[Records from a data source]

════════════════════

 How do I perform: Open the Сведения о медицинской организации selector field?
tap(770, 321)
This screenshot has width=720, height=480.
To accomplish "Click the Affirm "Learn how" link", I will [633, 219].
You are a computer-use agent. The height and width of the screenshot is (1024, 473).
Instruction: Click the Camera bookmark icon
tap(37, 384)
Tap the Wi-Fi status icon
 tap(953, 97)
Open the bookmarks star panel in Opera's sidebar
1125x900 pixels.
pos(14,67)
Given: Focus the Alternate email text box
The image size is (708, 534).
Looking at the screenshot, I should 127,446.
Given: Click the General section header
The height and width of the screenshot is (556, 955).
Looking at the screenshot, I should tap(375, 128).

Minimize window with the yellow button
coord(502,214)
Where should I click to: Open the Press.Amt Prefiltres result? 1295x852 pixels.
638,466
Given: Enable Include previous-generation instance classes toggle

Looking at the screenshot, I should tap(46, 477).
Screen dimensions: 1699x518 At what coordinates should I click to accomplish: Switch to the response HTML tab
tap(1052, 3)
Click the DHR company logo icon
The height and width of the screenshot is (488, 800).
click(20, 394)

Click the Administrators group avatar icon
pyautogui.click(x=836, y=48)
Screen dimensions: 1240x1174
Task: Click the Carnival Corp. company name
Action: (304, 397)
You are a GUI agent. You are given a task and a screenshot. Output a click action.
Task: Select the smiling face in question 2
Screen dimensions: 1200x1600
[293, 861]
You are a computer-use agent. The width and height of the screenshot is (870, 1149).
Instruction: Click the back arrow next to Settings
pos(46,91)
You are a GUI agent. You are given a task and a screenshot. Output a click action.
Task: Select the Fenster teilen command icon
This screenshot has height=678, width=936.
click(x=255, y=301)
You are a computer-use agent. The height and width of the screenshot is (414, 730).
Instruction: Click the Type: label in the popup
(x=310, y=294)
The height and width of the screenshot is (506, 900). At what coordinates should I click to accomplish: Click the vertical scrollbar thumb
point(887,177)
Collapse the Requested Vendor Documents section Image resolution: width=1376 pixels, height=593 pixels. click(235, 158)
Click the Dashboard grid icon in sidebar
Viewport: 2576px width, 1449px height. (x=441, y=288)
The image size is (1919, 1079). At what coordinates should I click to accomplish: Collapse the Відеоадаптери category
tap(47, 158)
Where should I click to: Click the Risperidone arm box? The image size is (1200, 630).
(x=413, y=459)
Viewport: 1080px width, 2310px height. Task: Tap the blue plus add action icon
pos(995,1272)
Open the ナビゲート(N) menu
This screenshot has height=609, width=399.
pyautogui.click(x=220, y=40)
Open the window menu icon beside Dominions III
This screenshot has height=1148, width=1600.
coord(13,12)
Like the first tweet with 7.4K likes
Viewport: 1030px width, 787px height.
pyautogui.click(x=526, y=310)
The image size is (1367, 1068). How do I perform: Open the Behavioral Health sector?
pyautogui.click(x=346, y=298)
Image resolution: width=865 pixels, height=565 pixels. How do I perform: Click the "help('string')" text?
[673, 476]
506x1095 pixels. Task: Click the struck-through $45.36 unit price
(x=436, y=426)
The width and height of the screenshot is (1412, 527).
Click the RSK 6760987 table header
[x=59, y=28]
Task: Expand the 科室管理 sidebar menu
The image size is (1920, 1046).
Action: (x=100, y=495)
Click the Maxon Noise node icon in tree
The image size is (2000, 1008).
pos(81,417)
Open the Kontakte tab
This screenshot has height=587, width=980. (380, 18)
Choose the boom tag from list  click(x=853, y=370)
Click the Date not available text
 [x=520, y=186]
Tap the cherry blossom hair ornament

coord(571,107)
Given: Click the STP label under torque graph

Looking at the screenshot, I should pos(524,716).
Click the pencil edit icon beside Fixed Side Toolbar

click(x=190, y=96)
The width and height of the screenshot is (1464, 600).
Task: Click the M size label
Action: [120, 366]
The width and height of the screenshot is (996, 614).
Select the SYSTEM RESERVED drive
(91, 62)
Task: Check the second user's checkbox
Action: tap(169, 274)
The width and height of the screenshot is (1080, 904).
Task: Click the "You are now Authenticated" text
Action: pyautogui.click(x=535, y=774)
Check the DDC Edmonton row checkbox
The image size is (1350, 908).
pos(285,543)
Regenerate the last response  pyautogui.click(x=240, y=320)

════════════════════

(DIRECTIONS)
Going through the data above, please tally the lines that contain the string "section" and return only the total.

(EXERCISE RESULT)
2